[DATA FOR THIS EXERCISE]
* * * * * * *

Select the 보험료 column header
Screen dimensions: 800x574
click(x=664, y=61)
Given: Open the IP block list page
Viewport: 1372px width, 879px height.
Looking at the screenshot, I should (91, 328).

* * * * * * *

[ABOUT THIS EXERCISE] The requested lines run from the one with "Given: Open the IP block list page" through the last line of the records. Return them exactly.

[WRITTEN RESPONSE]
Given: Open the IP block list page
Viewport: 1372px width, 879px height.
Looking at the screenshot, I should (91, 328).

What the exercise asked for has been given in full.